National Savings and Investments (NS&I), which issues Premium Bonds, has slashed the interest rates it pays.
The dramatic cut will hit the savings of 25 million people who have invested with NS&I, which allows people to lend money to the government.
It will also reduce the chances of those who own Premium Bonds from winning any of the monthly prizes on offer, which include a £1m jackpot.
Savers will soon have a one-in-34,500 chance, against one-in-24,500 now.
It is also slashing the number of £100,000 prizes from seven to four and £50,000 prizes from 14 to nine.
Funding the crisis
As government spending increased to fund the response to the coronavirus crisis, so did the amount that NS&I was asked to raise for the government.
In July, its target was increased from £6bn to £35bn.
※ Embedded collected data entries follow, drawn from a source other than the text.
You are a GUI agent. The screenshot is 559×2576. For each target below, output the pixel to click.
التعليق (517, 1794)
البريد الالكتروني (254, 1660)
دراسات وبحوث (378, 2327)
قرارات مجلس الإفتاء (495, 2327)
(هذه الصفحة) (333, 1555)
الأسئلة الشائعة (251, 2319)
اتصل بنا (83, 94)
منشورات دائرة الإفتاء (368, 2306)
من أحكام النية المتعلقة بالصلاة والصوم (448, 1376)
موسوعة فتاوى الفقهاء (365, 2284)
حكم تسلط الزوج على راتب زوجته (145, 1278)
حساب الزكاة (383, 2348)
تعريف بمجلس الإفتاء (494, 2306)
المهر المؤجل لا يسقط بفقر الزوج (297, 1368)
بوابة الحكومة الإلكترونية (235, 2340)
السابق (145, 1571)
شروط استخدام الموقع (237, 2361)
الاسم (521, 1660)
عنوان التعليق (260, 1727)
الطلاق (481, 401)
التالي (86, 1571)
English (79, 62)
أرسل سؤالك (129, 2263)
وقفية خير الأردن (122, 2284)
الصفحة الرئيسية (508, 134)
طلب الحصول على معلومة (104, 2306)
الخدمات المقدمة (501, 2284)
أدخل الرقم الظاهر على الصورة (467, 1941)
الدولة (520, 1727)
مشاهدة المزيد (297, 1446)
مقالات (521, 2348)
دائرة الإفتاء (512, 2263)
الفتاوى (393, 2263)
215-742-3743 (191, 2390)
In the first three months of its financial year to June, NS&I raised £14.5bn and it said demand had been “similarly high” in the second quarter, which finishes at the end of this month.
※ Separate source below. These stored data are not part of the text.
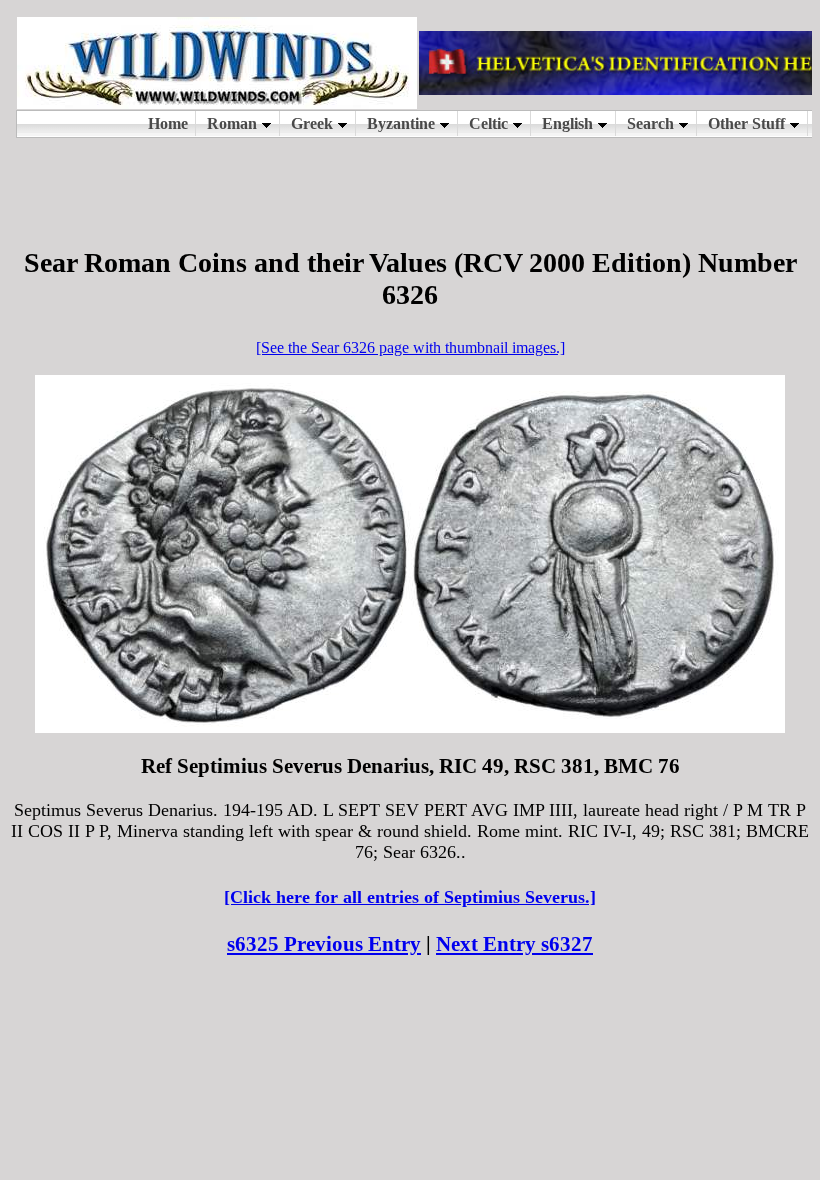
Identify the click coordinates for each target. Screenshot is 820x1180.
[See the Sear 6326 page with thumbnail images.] (410, 347)
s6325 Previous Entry (324, 944)
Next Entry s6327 (514, 944)
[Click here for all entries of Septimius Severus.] (410, 897)
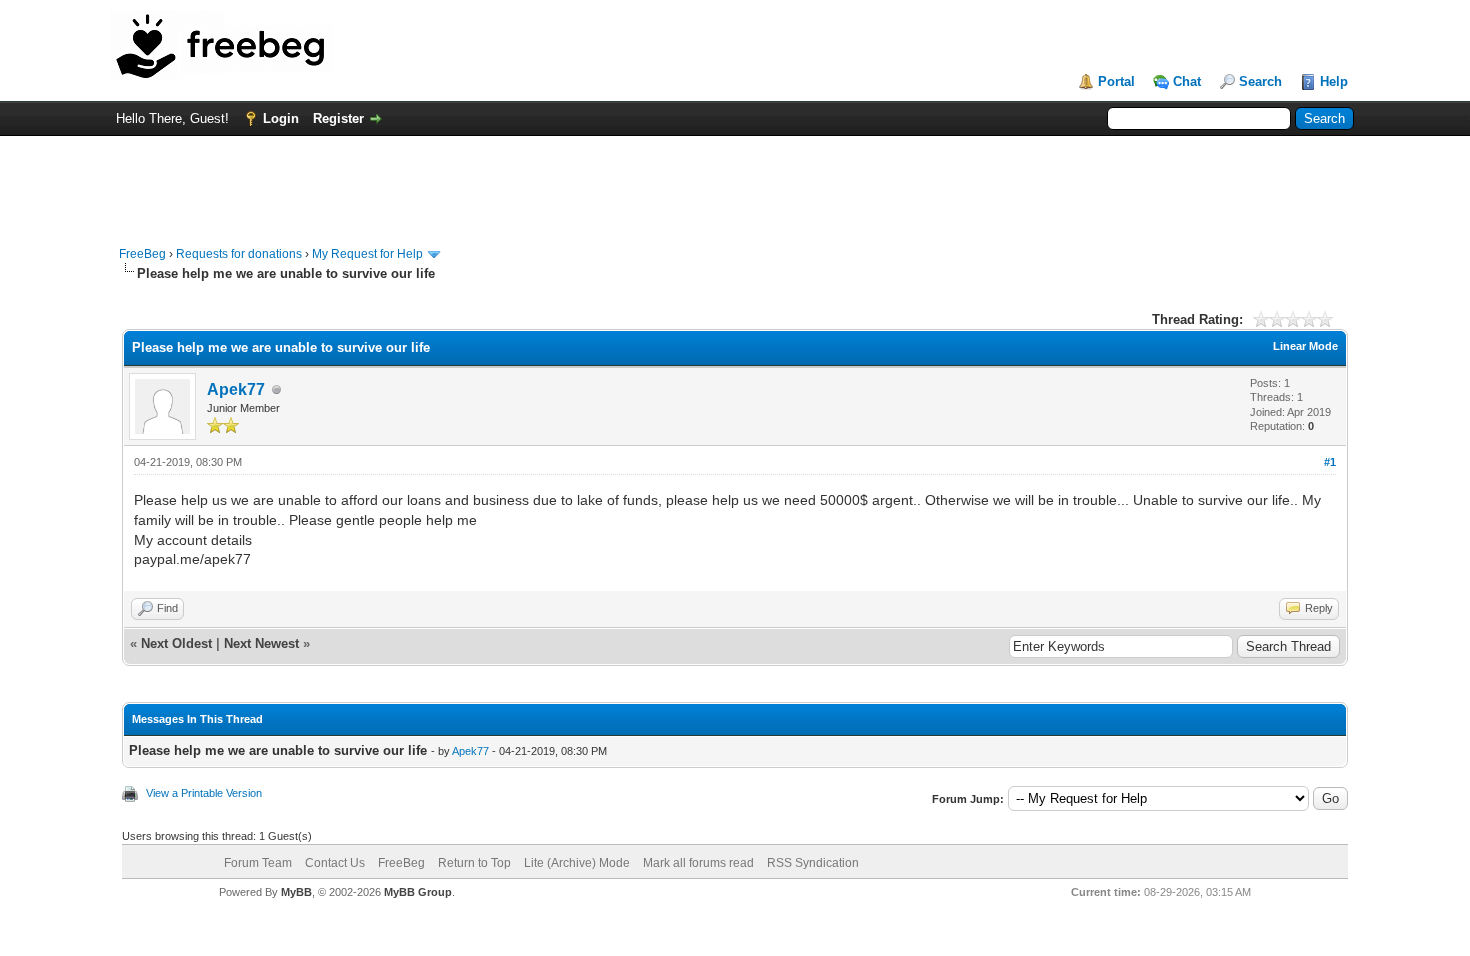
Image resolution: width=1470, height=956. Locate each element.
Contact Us (335, 863)
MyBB (296, 892)
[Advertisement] (735, 181)
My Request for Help (367, 254)
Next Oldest (176, 643)
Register (338, 118)
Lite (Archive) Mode (577, 863)
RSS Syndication (813, 863)
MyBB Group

The savings scheme said some of its interest rates were above those offered by High Street banks, which caused a surge in demand.
“Reducing interest rates is always a difficult decision,” said NS&I chief executive, Ian Ackerley.
“Given successive reductions in the Bank of England base rate in March, and subsequent reductions in interest rates by other providers, several of our products have become ‘best buy’ and we have experienced extremely high demand as a consequence,” he said.
“It is important that we strike a balance between the interests of savers, taxpayers and the broader financial services sector; and it is time for NS&I to return to a more normal competitive position for our products.”
The changes to the odds of winning a prize from Premium Bonds will come in for the December prize draw.
Meanwhile, interest rates on other products will be lower from 24 November – and they include some steep drops.
NS&I’s direct saver will offer just 0.15% interest, down from 1% before. Meanwhile, the rate on its income bonds will fall to 0.01%. It was previously 1.15%.
The rate on its investment account will also be 0.01% when the rates change, that’s down from 0.8%. And the direct ISA will offer 0.1%, compared with the 0.9% savers get at the moment.
Kids will do a bit better, getting 1.5% interest from the junior ISA, although that is still well below the 3.25% they can get now.